== DATA TO USE ==

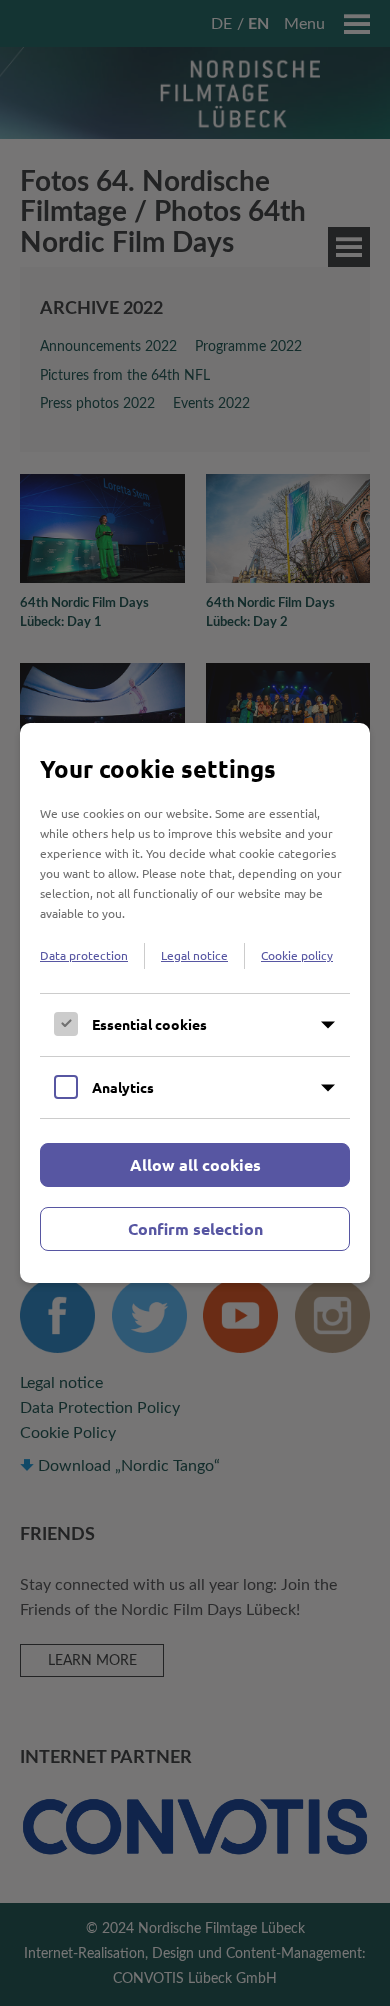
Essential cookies (149, 1024)
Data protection (84, 955)
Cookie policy (297, 955)
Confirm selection (195, 1228)
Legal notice (194, 955)
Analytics (123, 1087)
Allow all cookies (195, 1164)
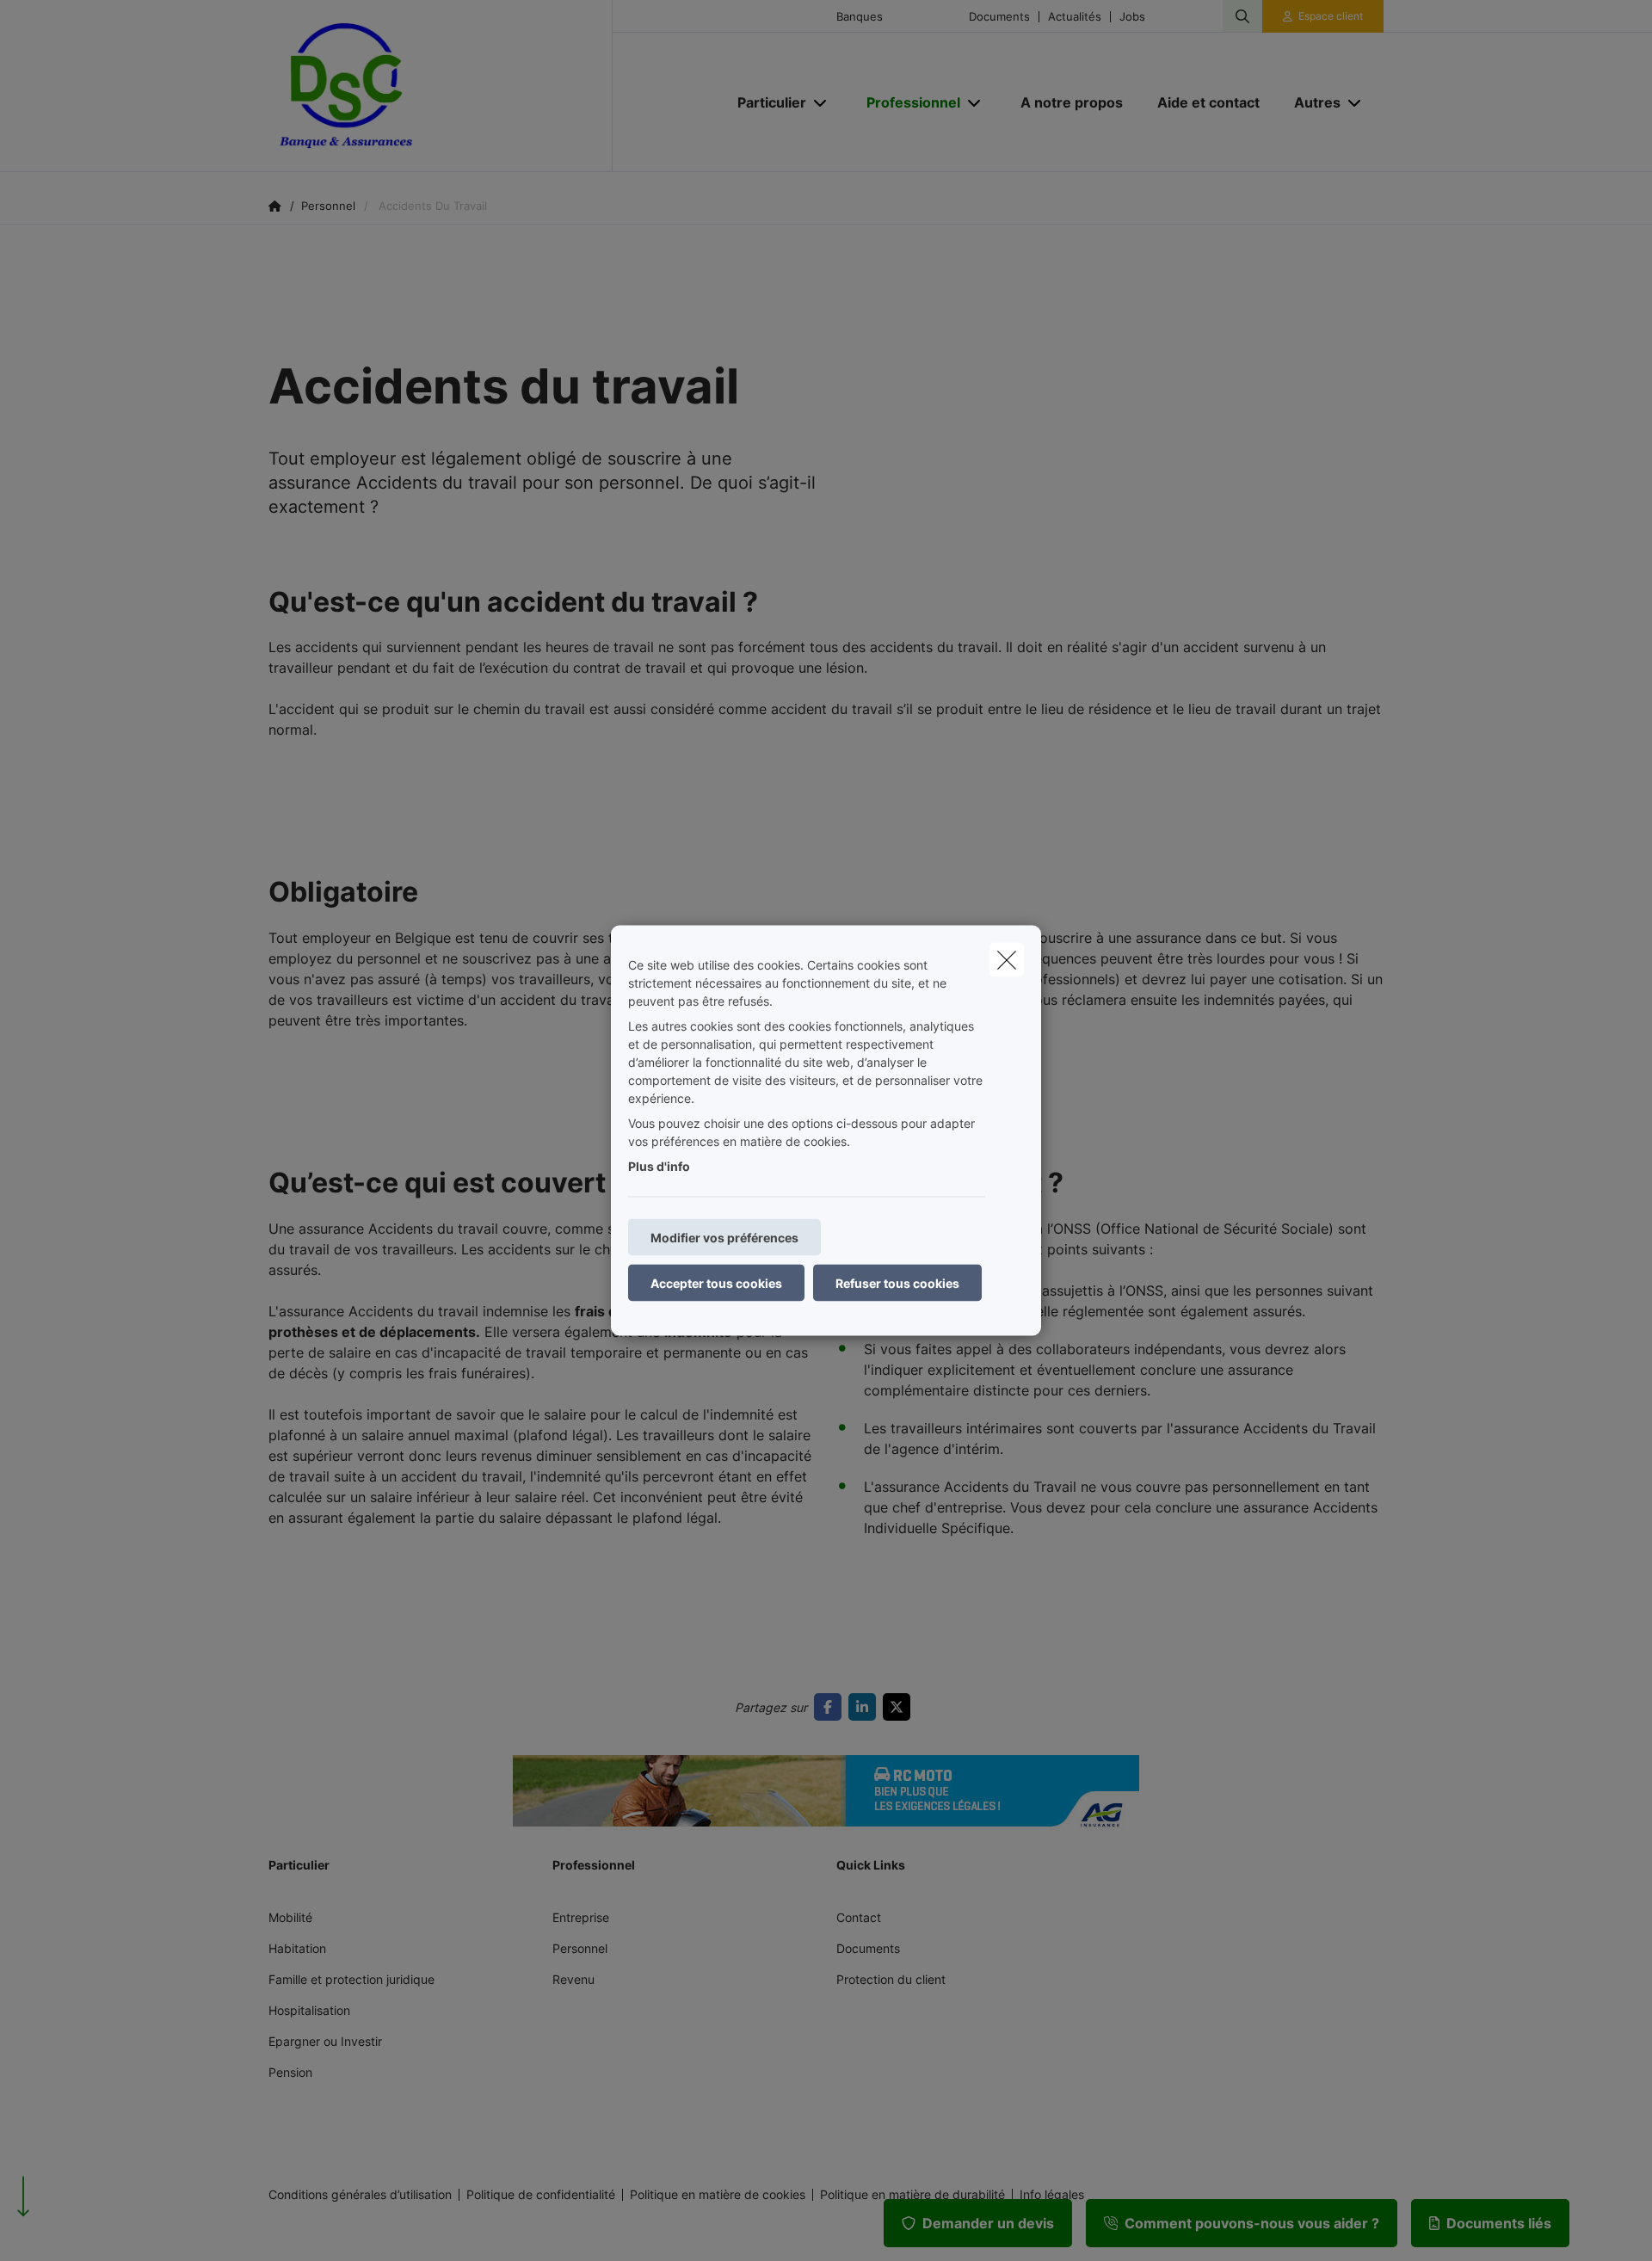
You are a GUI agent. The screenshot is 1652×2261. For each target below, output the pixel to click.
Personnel (579, 1948)
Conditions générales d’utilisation (360, 2195)
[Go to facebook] (831, 1707)
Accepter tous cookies (716, 1283)
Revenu (573, 1979)
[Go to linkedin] (865, 1707)
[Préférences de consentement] (68, 2228)
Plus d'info (659, 1166)
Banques (859, 16)
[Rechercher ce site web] (1242, 16)
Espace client (1330, 15)
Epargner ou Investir (325, 2041)
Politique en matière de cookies (717, 2195)
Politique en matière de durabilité (912, 2195)
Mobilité (290, 1917)
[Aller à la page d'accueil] (440, 86)
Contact (858, 1917)
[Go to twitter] (900, 1707)
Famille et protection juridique (351, 1979)
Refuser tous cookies (897, 1283)
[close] (1006, 960)
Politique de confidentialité (540, 2195)
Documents (999, 16)
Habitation (297, 1948)
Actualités (1074, 16)
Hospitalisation (309, 2010)
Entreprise (580, 1917)
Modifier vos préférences (724, 1237)
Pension (290, 2072)
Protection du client (891, 1979)
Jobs (1132, 16)
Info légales (1052, 2195)
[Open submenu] (821, 103)
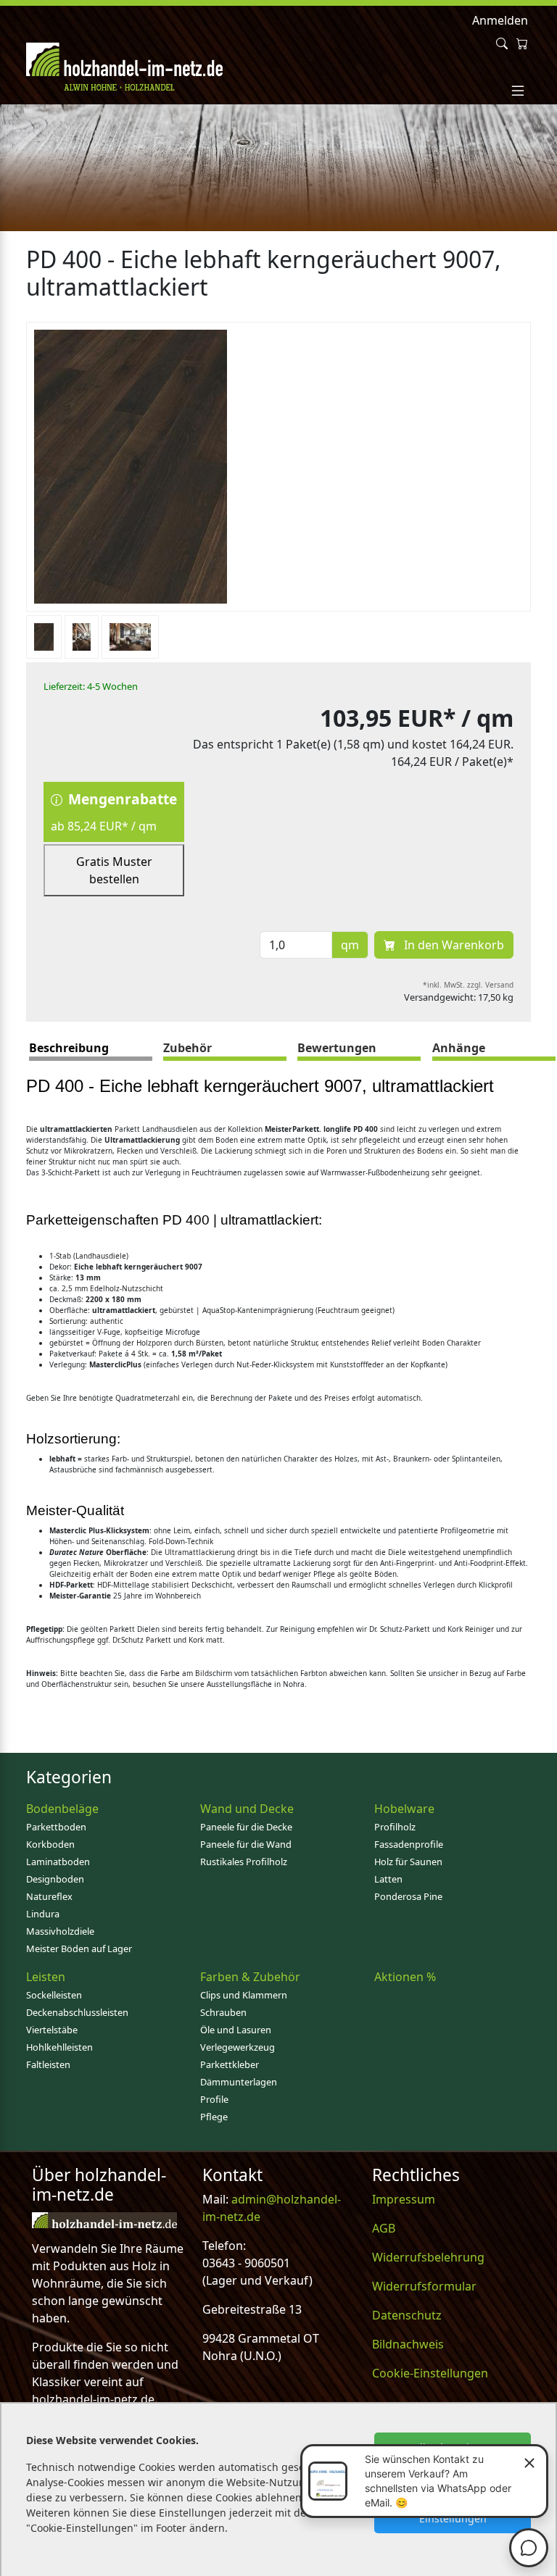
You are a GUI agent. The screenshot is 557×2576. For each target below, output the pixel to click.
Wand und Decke (247, 1809)
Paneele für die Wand (246, 1844)
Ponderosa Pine (408, 1896)
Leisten (45, 1977)
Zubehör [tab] (187, 1048)
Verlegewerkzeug (237, 2047)
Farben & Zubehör (250, 1977)
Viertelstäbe (52, 2029)
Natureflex (49, 1896)
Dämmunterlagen (238, 2081)
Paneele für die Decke (246, 1826)
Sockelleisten (54, 1994)
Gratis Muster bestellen (114, 870)
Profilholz (395, 1826)
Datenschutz (407, 2315)
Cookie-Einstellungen (430, 2373)
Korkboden (50, 1844)
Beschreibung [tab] (69, 1048)
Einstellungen (453, 2518)
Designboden (55, 1878)
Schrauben (223, 2012)
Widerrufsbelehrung (428, 2257)
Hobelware (404, 1809)
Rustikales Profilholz (243, 1861)
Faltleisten (48, 2064)
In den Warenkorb (452, 945)
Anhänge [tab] (458, 1048)
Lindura (42, 1913)
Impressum (403, 2199)
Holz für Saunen (408, 1861)
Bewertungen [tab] (336, 1048)
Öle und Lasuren (235, 2029)
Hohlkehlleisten (59, 2047)
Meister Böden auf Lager (79, 1948)
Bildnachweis (408, 2344)
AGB (383, 2228)
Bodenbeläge (62, 1809)
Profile (214, 2099)
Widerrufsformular (424, 2286)
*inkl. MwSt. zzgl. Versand (468, 985)
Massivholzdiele (60, 1931)
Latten (388, 1878)
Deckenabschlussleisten (77, 2012)
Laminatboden (58, 1861)
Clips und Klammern (243, 1994)
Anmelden (500, 20)
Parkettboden (56, 1826)
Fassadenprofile (408, 1844)
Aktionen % (405, 1977)
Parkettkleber (229, 2064)
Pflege (214, 2116)
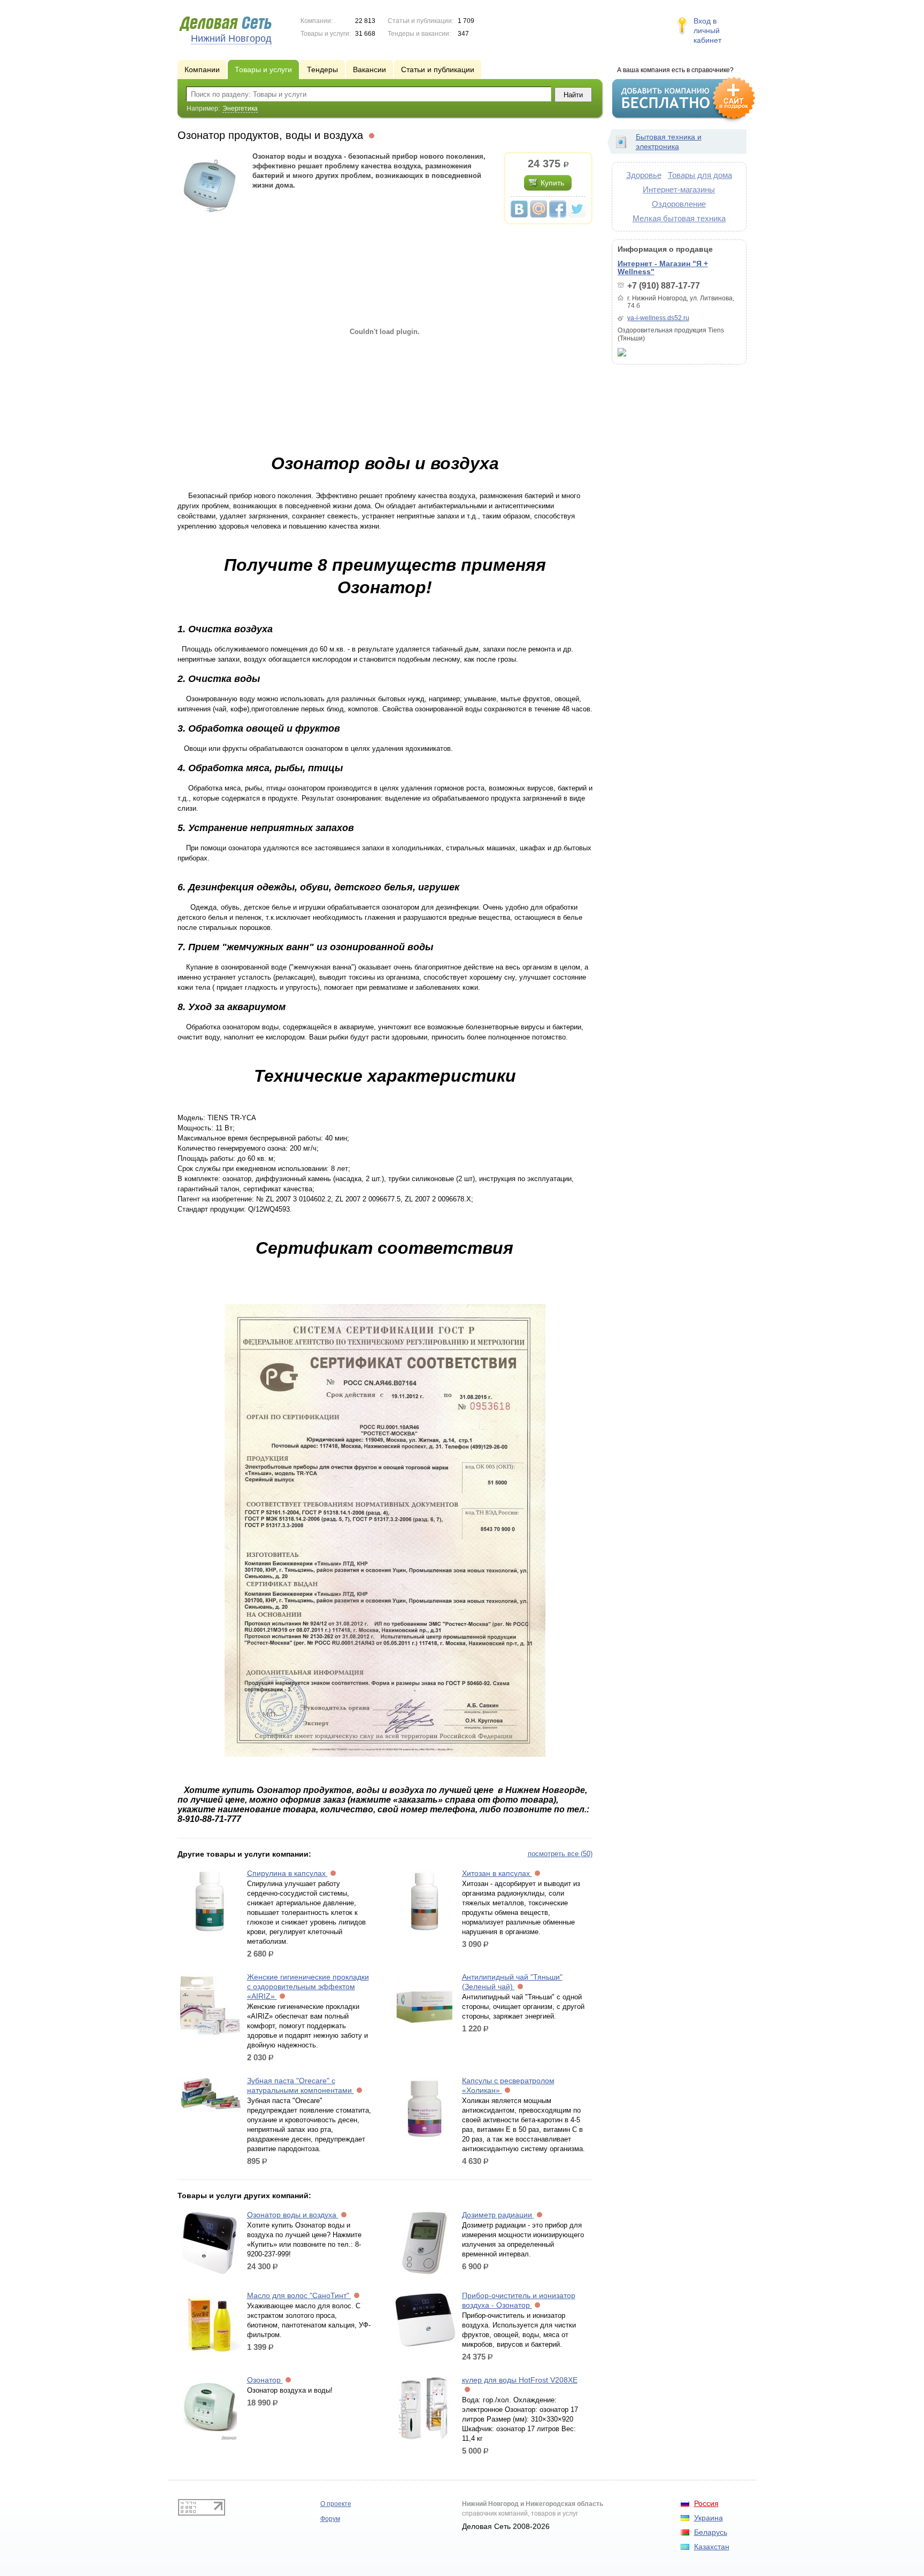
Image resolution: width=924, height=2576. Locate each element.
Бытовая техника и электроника (669, 142)
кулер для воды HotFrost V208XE (520, 2380)
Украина (708, 2517)
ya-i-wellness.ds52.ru (658, 318)
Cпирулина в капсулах (287, 1873)
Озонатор (265, 2380)
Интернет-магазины (679, 189)
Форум (330, 2519)
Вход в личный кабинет (707, 30)
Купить (552, 183)
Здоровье (643, 175)
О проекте (335, 2504)
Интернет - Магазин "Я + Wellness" (663, 267)
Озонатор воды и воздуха (292, 2214)
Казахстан (711, 2546)
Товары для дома (700, 175)
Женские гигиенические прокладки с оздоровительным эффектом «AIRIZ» (308, 1986)
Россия (706, 2503)
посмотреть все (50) (560, 1854)
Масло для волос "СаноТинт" (299, 2295)
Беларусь (710, 2532)
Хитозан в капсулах (497, 1873)
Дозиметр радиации (498, 2214)
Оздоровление (679, 203)
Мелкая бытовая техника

===

Return exactly the lines that appear in the data above between the line containing "Modifier vos préférences (724, 1237)" and the line containing "Leisten (45, 1977)", both of which are included, and leave the pictures out.

EXERCISE RESPONSE:
Modifier vos préférences (724, 1237)
Pension (290, 2072)
Protection du client (891, 1979)
Jobs (1132, 16)
Info légales (1052, 2195)
[Open submenu] (821, 103)
You are a GUI agent. The screenshot is 557×2576. For each target below, output the pixel to click.
Wand und Decke (247, 1809)
Paneele für die Wand (246, 1844)
Ponderosa Pine (408, 1896)
Leisten (45, 1977)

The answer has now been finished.